Enough Rope
by Joe Casey
Chapter 14
I left Paul there, in his hotel room, his body - his man's body, the body of a man of a certain age, with a lifetime of experiences written into its flesh, like a palimpsest - sprawled naked out upon the rumpled sheets. He watched me while I dressed in the clothes I had worn last night, feeling awkward in the thin, gray light of dawn.
"You're beautiful," he said to me. I answered with a dismissive chuckle. "You are, " he insisted. "You always have been."
As beautiful as Tom? I wanted to ask but did not. I turned to him as I buttoned my shirt. "I never thought I would …" I started.
He smiled. "I know. It must all seem so … strange to you."
"Not strange," I answered. "I mean … yes, the … physical part of it is. But, the rest of it …"

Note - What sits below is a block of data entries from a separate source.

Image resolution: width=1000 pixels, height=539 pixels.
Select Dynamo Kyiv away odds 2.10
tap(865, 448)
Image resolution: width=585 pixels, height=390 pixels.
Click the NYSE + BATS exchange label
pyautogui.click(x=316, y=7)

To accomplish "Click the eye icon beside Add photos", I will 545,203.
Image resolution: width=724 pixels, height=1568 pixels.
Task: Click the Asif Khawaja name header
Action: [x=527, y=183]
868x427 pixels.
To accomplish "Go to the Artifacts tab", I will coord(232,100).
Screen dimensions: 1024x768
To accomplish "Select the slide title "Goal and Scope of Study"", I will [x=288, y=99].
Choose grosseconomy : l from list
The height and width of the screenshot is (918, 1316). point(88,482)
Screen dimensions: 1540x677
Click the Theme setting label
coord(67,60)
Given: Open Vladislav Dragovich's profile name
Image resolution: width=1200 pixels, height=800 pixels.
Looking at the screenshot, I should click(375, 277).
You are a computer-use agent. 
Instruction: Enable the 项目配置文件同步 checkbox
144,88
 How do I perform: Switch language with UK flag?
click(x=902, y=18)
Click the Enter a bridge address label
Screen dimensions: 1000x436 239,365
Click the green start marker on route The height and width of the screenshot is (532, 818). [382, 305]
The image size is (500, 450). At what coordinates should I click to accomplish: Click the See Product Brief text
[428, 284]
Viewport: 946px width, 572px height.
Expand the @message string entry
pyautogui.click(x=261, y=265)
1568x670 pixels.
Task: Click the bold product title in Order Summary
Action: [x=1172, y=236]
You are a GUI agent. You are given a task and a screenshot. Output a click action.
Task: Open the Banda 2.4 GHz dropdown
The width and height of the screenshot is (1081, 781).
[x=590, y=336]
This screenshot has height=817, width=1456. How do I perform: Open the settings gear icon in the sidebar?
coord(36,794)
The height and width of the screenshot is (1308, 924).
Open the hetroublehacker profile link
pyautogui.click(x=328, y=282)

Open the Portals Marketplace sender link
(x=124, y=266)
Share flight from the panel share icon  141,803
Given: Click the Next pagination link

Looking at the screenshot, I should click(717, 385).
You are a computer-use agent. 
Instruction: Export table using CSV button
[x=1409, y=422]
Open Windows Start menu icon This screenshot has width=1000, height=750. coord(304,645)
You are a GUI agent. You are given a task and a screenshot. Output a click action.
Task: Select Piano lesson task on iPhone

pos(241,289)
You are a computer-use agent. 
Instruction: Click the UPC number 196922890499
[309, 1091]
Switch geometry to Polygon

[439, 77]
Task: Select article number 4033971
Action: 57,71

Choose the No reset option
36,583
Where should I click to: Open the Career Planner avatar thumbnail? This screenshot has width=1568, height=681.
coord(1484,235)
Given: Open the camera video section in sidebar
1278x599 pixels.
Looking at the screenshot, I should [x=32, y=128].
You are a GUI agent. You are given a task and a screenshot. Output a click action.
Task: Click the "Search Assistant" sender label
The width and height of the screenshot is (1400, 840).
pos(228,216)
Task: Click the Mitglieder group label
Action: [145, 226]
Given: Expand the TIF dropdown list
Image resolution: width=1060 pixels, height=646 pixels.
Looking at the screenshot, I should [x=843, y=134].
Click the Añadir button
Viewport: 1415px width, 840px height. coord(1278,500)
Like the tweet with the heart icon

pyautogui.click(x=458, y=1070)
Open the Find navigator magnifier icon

We had done little more with each other than lie together on his bed, both of us naked, side by side in a raking moonlight. We had allowed our hands to speak when our mouths could not, when words eluded us and let touch speak the truth of this. We were two parallel lines of desire woven together into complex and wonderful geometry.
Ellen and I had lain together this way, forgoing sex, just delighting in the similarities and differences of our bodies. I remembered the soft femininity of her, the arcane structure of her hips, her thighs, her belly, her breasts, her bottom, and the special declivity there between her legs, the secret recesses of her womanhood. In time, of course, she changed, as her illness hollowed her out from within and took away the things that made her who she was. But touch remained, and in that last treasure we found comfort.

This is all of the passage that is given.